Huge Oil Discovery in Gulf of Mexico Underscores Importance of Exploration

Rob Bluey /

 

President Obama’s decision to allow some deepwater drilling to resume in the Gulf of Mexico is already yielding impressive results. ExxonMobil announced yesterday it had discovered what amounts to 700 million barrels of oil in the Gulf — the largest find in 12 years.

The discovery comes about two months after ExxonMobil had resumed drilling under new regulations put in place by the Obama administration. The company had drilled two wells at the site prior to last year’s oil spill, but was forced to cease work when the government imposed a moratorium on deepwater drilling. This new third well is 7,000 feet below water.

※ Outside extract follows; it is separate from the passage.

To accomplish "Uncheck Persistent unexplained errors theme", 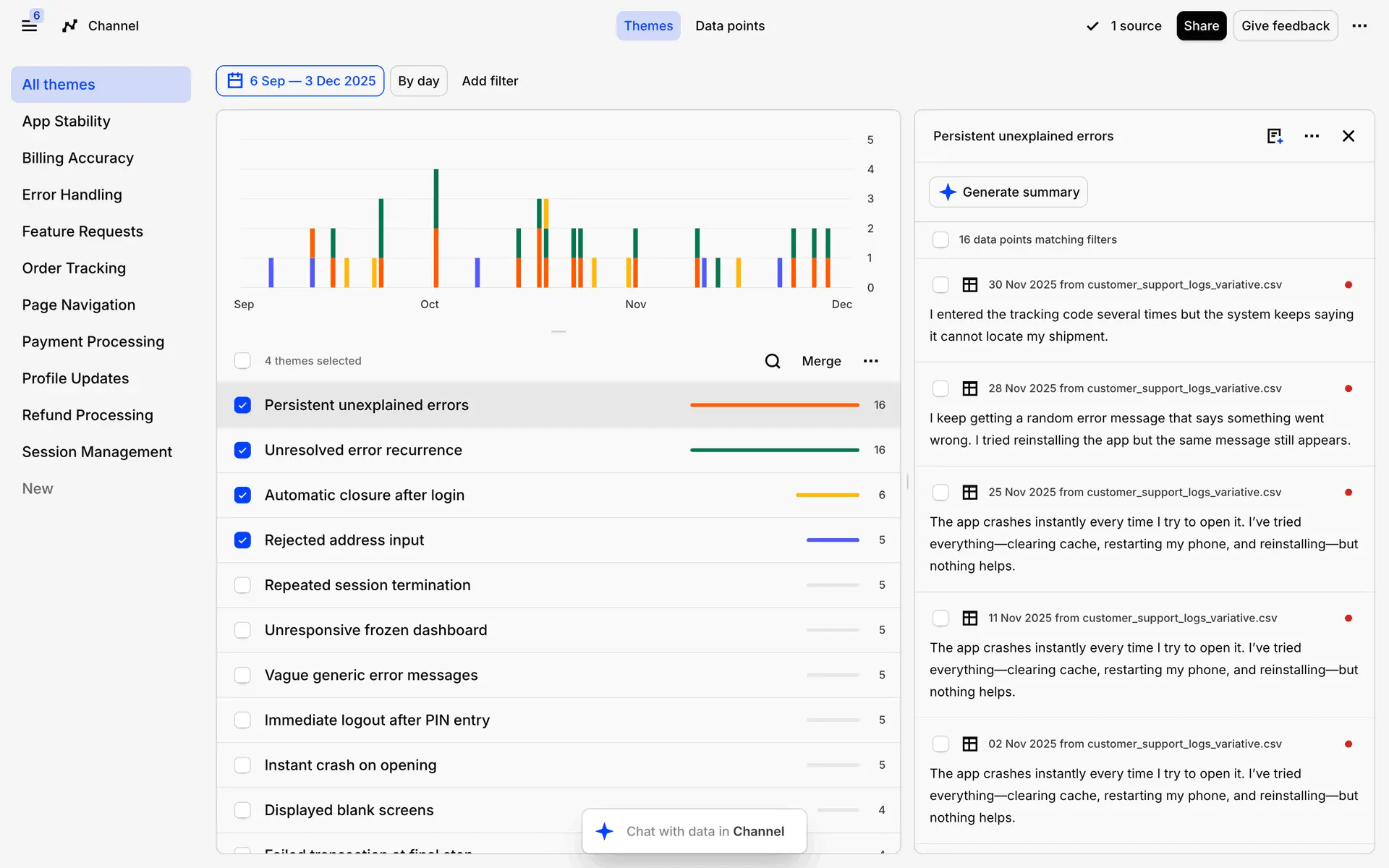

“This is one of the largest discoveries in the Gulf of Mexico in the last decade,” said Steve Greenlee, president of ExxonMobil Exploration Co.

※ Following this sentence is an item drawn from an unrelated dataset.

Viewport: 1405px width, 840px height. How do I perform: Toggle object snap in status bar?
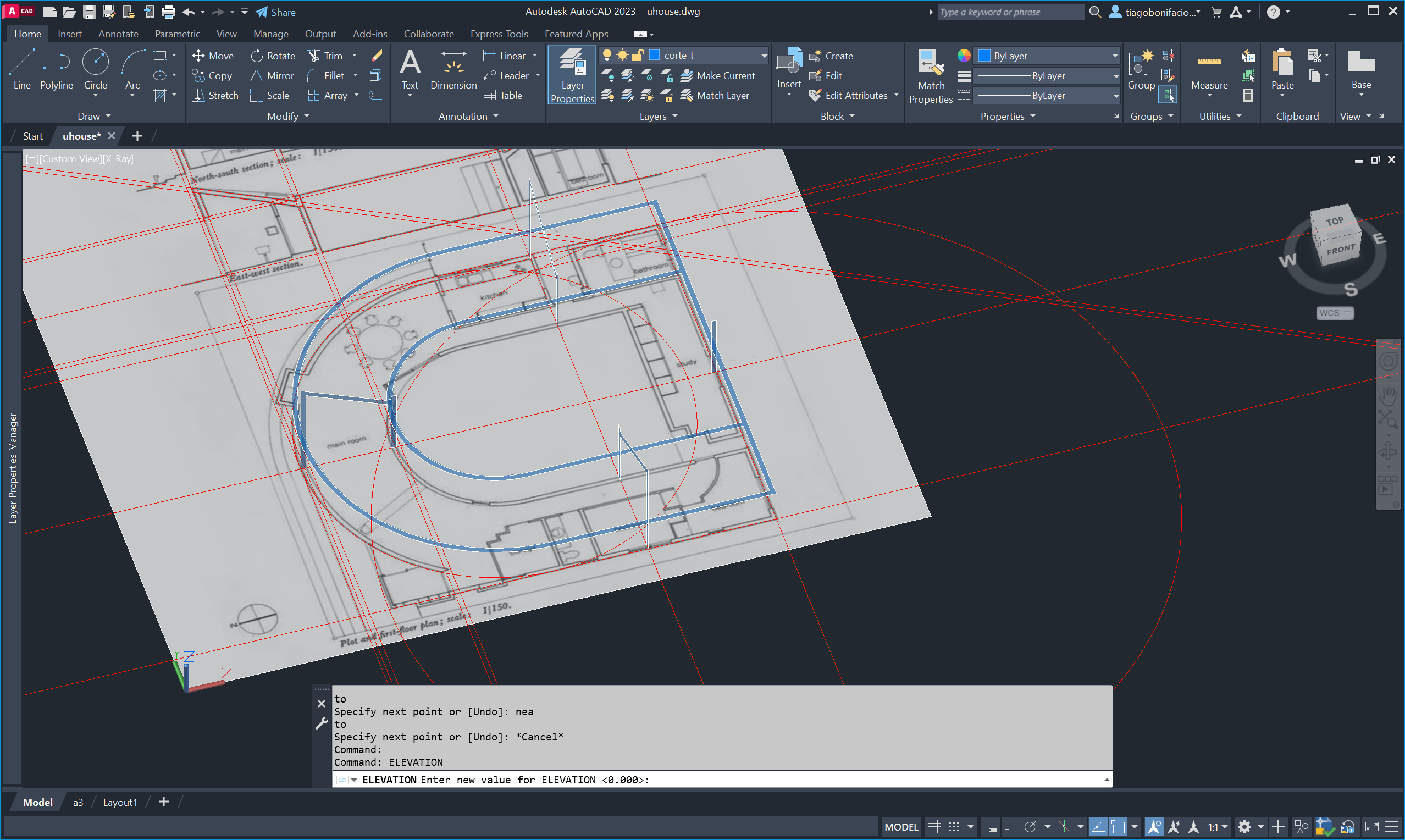click(1118, 827)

The House Natural Resources Committee estimated the discovery would translate to 14 billion gallons of gas and more than two months of current U.S oil production.

After nearly of a year of drilling delays — first with a government-imposed moratorium and then a months-long “permitorium” — the administration has only recently begun to issue permits for deepwater wells. However, the pace still lags significantly behind the historical average, causing economic harm to the region. (Watch our videos featuring business owners Leslie Bertucci of R&D Enterprises, Randall Stilley of Seahawk Drilling, and Thomas Clements of CNC Machining and Todd Hornbeck of Hornbeck Offshore.)

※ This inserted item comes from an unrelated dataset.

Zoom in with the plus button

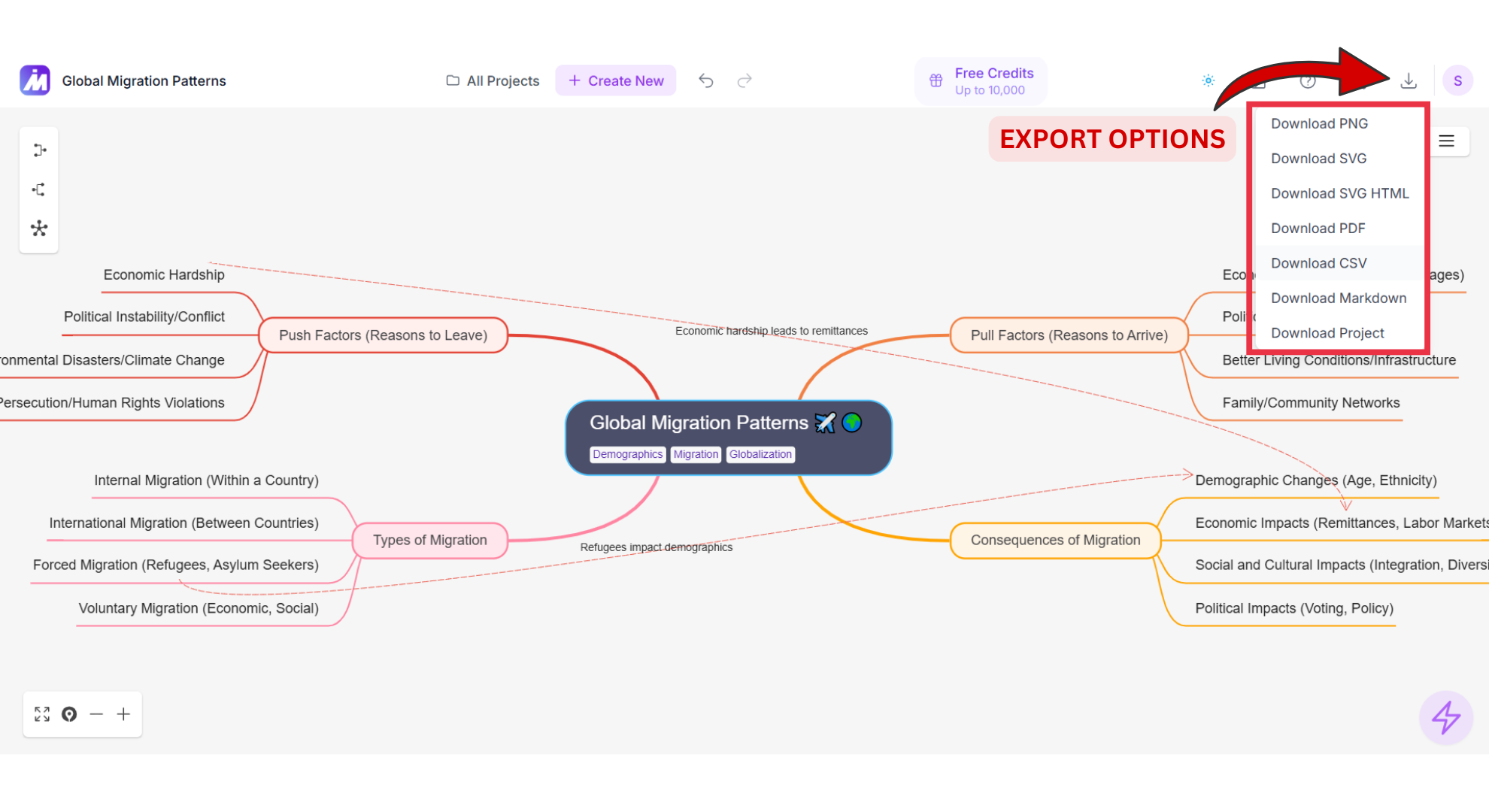(x=123, y=714)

New data from Greater New Orleans Inc. last week indicated that deepwater permit issuance from the Bureau of Ocean Energy Management, Regulation and Enforcement is down 88 percent from the previous year’s average. The agency is approving only 0.7 deepwater permits per month.

Even shallow-water permits are down 15 percent from the historical average of 7.1 per month. The administration is currently approving six shallow-water permits per month.

Given the news of ExxonMobil’s discovery, one can only wonder how much oil production was sacrificed as a result of the moratorium and the Obama administration’s subsequent delays.

“Let’s remember that this successful project was approved and moving into location at the time the moratorium was put into place, and sat idle from 2010 through March 2011,” House Oversight Chairman Darrell Issa said in response to the news. “Lost time is lost opportunity and the economic price has been paid by workers in the Gulf region and consumers at the gas pump.”

The U.S. House recently passed a trio of bills that would increase energy production that now await action in the Democrat-controlled Senate.